#### WRITTEN TASKS:
1. Summarize the source text in two sentences.
2. Write out the source text again, starting with "These explicit records" and going on through "invisible to tenants.", and switch "Workers KV" to "edge KV store" throughout.

#### SOURCE TEXT:

◇ ◇ ◇ ◇ ◇

Also keep the explicit records for non-tenant subdomains:
- `api.moleculesai.app` → Railway (control plane)
- `app.moleculesai.app` → Vercel (customer dashboard)
- `moleculesai.app` → Vercel (landing page)
These explicit records take priority over the wildcard.
### 2. Cloudflare Worker (~50 lines)
The Worker runs on every request to `*.moleculesai.app` that isn't matched
by an explicit DNS record. It:
1. **Extracts the slug** from the `Host` header
2. **Looks up the backend IP** using a 3-tier cache strategy:
- **L1: in-memory cache** (60s TTL) — fastest, per-isolate
- **L2: Workers KV** (5 min TTL, stale-while-revalidate) — survives isolate
restarts, shared across all edge locations
- **L3: CP API**`GET https://api.moleculesai.app/cp/orgs/<slug>/instance`
- **Fallback:** if CP is unreachable, serve stale KV entry (any age) rather
than erroring. A 10-minute CP outage is invisible to tenants.
- If the org doesn't exist (404 from CP, no KV entry) → 404 page
- If the org is provisioning (no IP yet) → return a static "provisioning" HTML page
3. **Proxies the request** to `http://<ec2-ip>:8080` (platform) or `:3000` (canvas)
- Route: `/health`, `/workspaces*`, `/registry*`, etc. → `:8080`
- Route: everything else → `:3000`
- Route: `/ws``:8080` with WebSocket upgrade (see WebSocket section below)

◇ ◇ ◇ ◇ ◇

#### RECORDED INFORMATION:
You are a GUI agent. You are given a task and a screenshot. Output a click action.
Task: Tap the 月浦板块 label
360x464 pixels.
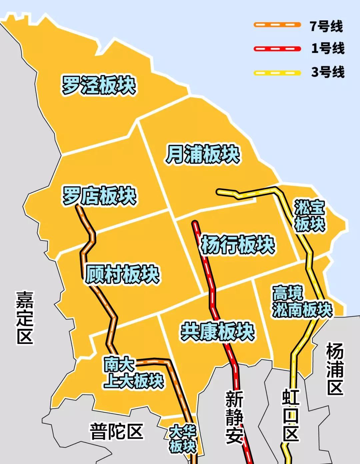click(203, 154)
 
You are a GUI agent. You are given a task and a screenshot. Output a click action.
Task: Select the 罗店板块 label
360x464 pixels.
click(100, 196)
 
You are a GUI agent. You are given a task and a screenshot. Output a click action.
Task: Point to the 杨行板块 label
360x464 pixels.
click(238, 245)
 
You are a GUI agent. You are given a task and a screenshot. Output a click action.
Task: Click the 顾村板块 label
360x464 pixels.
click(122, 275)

◇ ◇ ◇ ◇ ◇

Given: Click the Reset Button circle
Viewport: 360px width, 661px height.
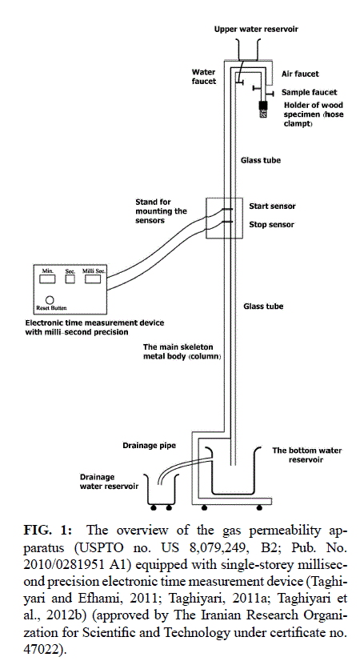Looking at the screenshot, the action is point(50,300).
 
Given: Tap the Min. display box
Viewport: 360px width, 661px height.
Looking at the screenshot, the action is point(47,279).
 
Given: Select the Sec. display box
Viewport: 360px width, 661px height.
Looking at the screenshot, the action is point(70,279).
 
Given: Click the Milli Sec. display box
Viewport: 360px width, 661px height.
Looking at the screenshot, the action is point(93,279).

◇ ◇ ◇ ◇ ◇

#### ANSWERS:
1. Explicit DNS records for the non-tenant subdomains and the root domain take priority over the wildcard, while a Cloudflare Worker handles any other request to `*.moleculesai.app`. The Worker extracts the slug from the `Host` header, looks up the backend IP through an in-memory cache, Workers KV and the CP API (serving a stale KV entry if CP is unreachable), and proxies the request to port 8080 or 3000 on the instance.

2.
These explicit records take priority over the wildcard.
### 2. Cloudflare Worker (~50 lines)
The Worker runs on every request to `*.moleculesai.app` that isn't matched
by an explicit DNS record. It:
1. **Extracts the slug** from the `Host` header
2. **Looks up the backend IP** using a 3-tier cache strategy:
- **L1: in-memory cache** (60s TTL) — fastest, per-isolate
- **L2: edge KV store** (5 min TTL, stale-while-revalidate) — survives isolate
restarts, shared across all edge locations
- **L3: CP API**`GET https://api.moleculesai.app/cp/orgs/<slug>/instance`
- **Fallback:** if CP is unreachable, serve stale KV entry (any age) rather
than erroring. A 10-minute CP outage is invisible to tenants.